I was supposed to meet Jack for lunch at the Cornelius Pass Roadhouse today. While I am waiting I walk around the grounds and am reminded of how pleasant this place is: spacious grounds, beaucoup de trees, meandering paths through the forest.
    Jack is late, so I sit down with my book. These days I read mostly fiction, but I have some non-fiction that I think I should read, so I have taken to keeping one in the car. Whenever I am stuck waiting someplace I pick it up and read for a bit. My current book is The Black Count. I started reading it at home, but I quickly put it down. It took me a while to figure out what the problem was: it is incredibly dense. Each page has as much history as you get in an entire semester at school. I read three pages and it takes me at least a week to digest it.
    Today, for instance, I'm reading about Marie Antoinette's older sister with her 18 children playing at being the queen of Naples. Since her sister lost her head in the French Revolution she has developed a hatred for all things French, so when some French soldiers manage to make to make port after nearly being destroyed by a storm, she has them clapped into irons, which is where Alexander Dumas got his plot for The Count of Monte Cristo.
    Meanwhile back at the Roadhouse, I have finished my lunch, Jack hasn't show up, and I've finished the chapter. Where's my bill? This is one of my pet peeves about restaurants. I can wait to be seated, I can wait for the waitress, I can wait for my food, and I can wait for a few minutes after I am done eating. But when I am ready to go, I want to go, I don't want to have to wait for the bill. I finished eating 15 minutes ago and still no bill, so I walk up to a woman at the server's station and ask for the bill. She tries to put me off, but I refuse. By my logic I am doing them a favor by offering to pay the bill. By rights I should have just left. I mean, I should not have to go looking for my bill. My wife would probably rate my behavior as extremely rude, but then she thinks that about almost everything I say.

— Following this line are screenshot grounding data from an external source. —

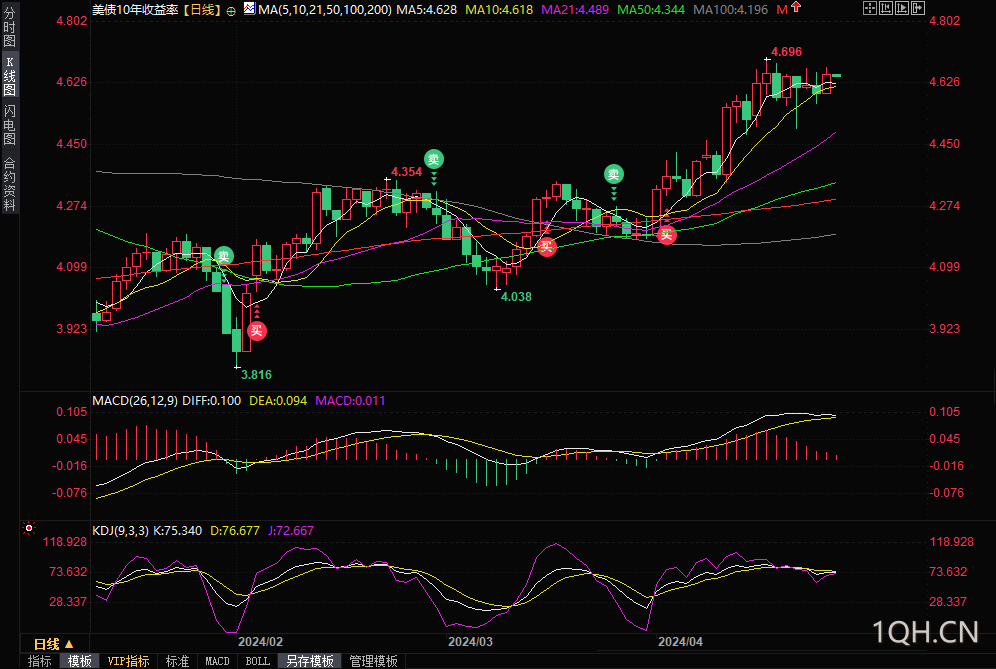
Task: Click the exit-panel arrow icon at top right
Action: pos(917,8)
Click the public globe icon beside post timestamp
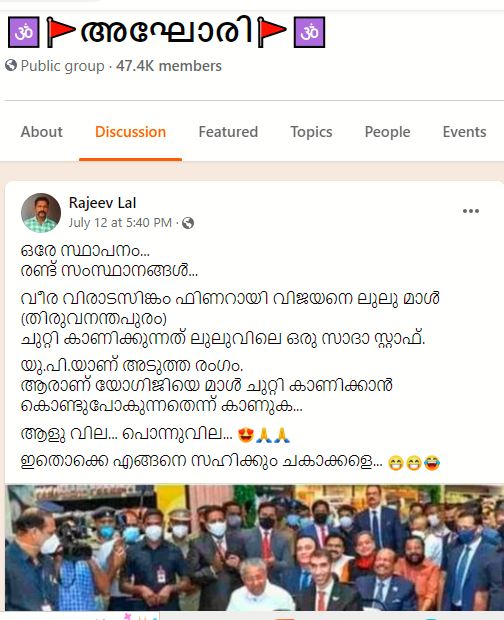The width and height of the screenshot is (504, 620). (188, 223)
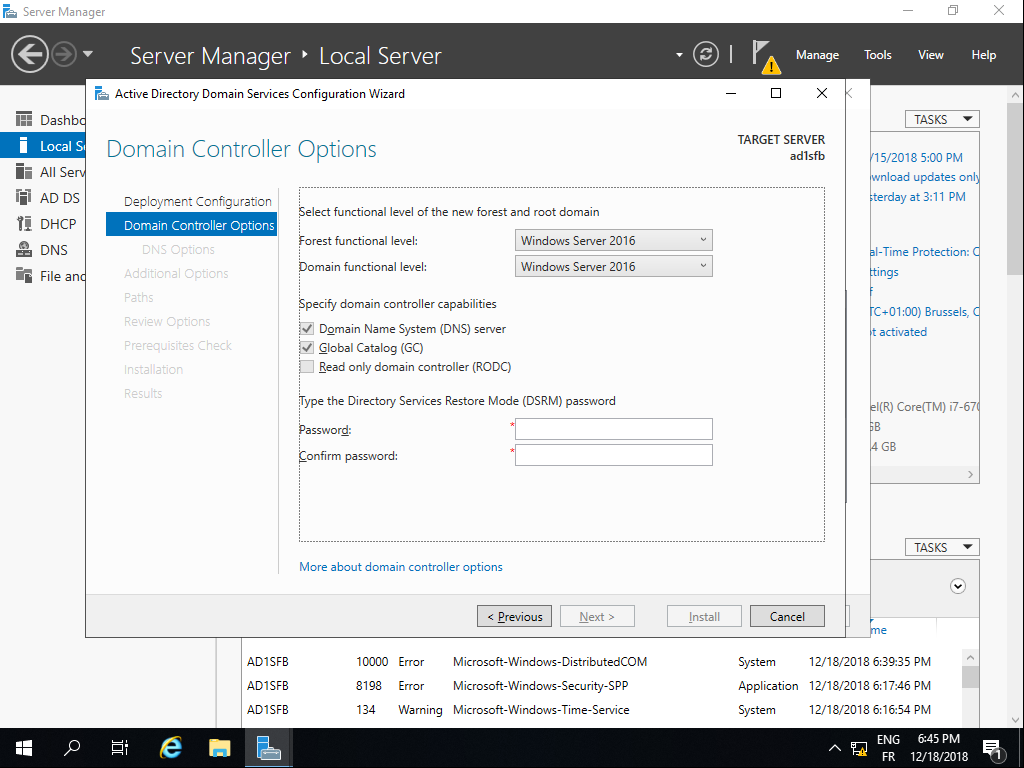
Task: Toggle Domain Name System (DNS) server checkbox
Action: 307,329
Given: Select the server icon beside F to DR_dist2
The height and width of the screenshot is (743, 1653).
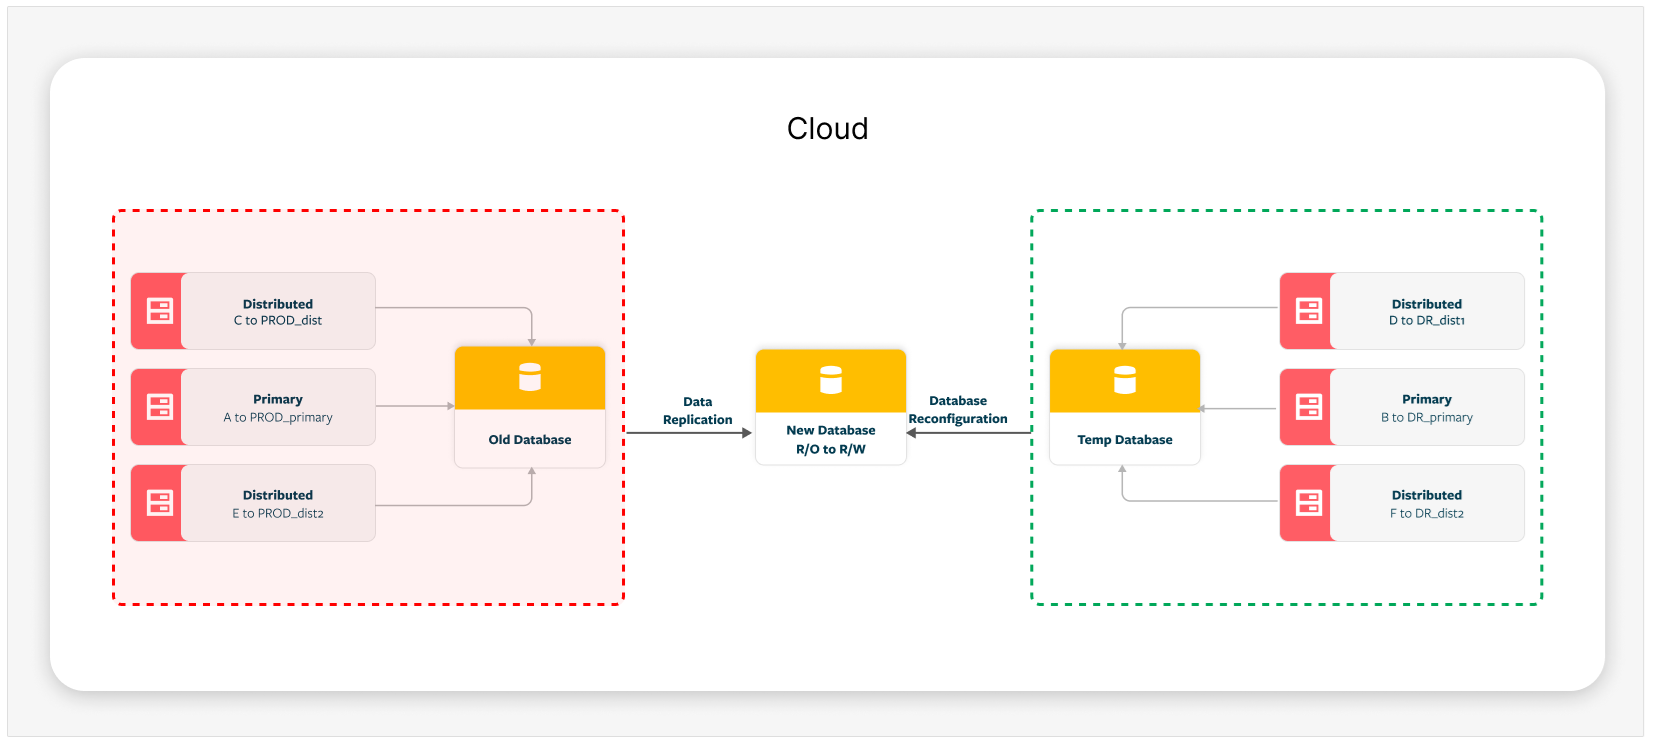Looking at the screenshot, I should [x=1308, y=503].
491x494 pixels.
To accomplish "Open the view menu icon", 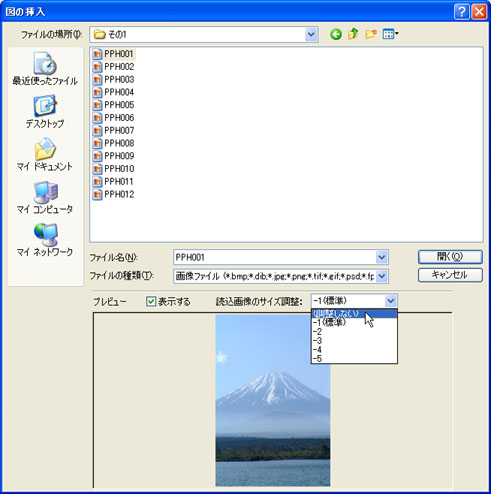I will (x=391, y=34).
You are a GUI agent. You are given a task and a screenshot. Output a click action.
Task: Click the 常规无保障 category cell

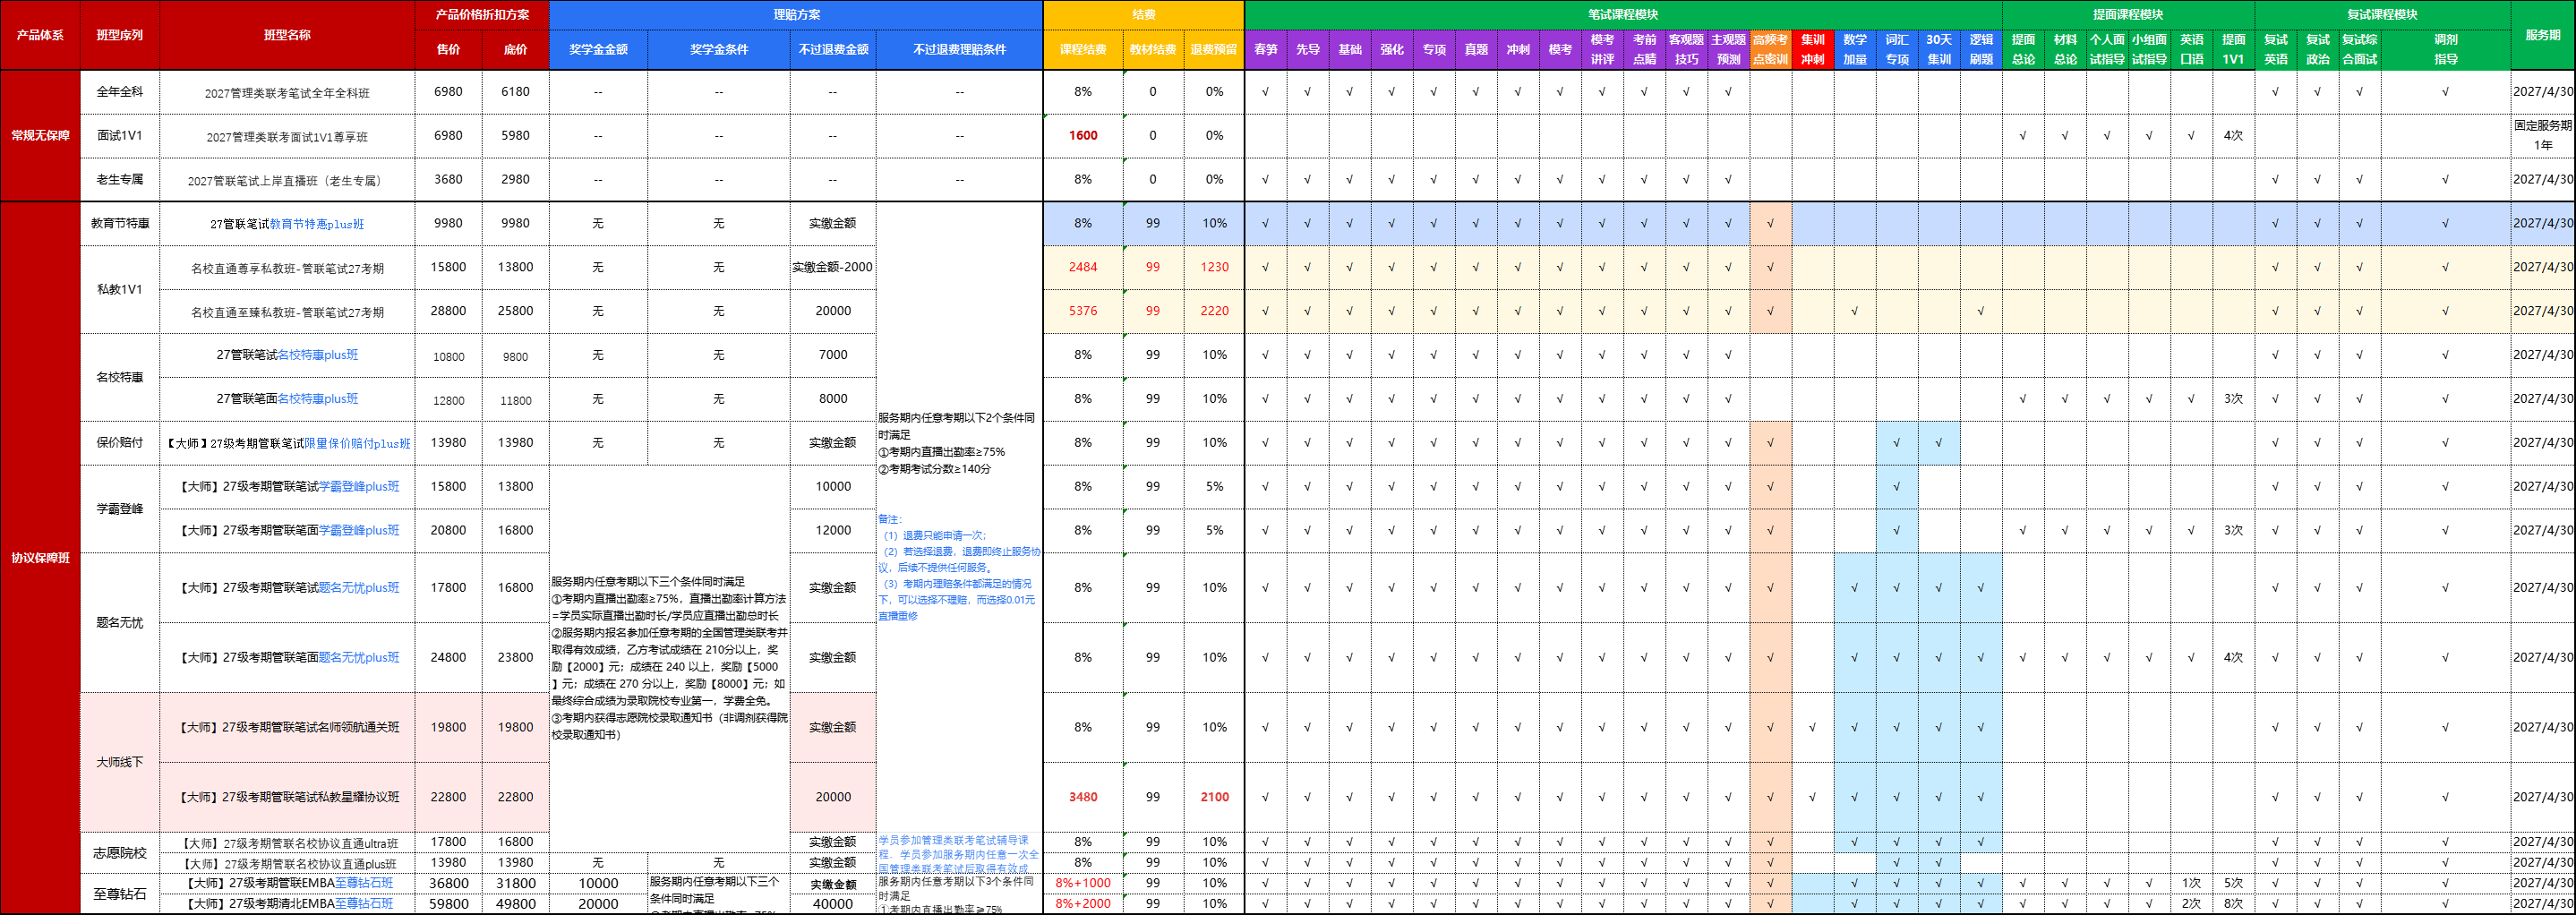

    I could have avoided all this trouble by just leaving cash on the table, but all I had was a twenty and that seemed a bit excessive for a cheeseburger and cup of coffee. The bill came to $13.25, which is kind of steep, but you are paying for the ambiance, and like I said, the ambiance is hard to beat. I left the waitress $3. I realize it probably doesn't offset my being rude (assuming I was). Under normal circumstances I would consider it, if not fat, at least a plump tip.
    But with inflation being the way it is, and the Roadhouse being what it is, and where it is (next door to the world's largest computer chip manufacturing facility), maybe I should have just left the $20 on the table. But my long history of being miserly makes me unwilling to pay $20 for lunch. Ten years ago lunch was $5 and that included the tip. Now lunch is $7 or $8 and I leave a ten, but that's at a strip mall restaurant, and while it is pleasant enough, including cute oriental waitresses, it doesn't hold a candle to the Roadhouse.

P.S. Am I allowed to say "oriental waitresses", or is that now a politically incorrect term? I'm sorry, I'm old, I can't keep up.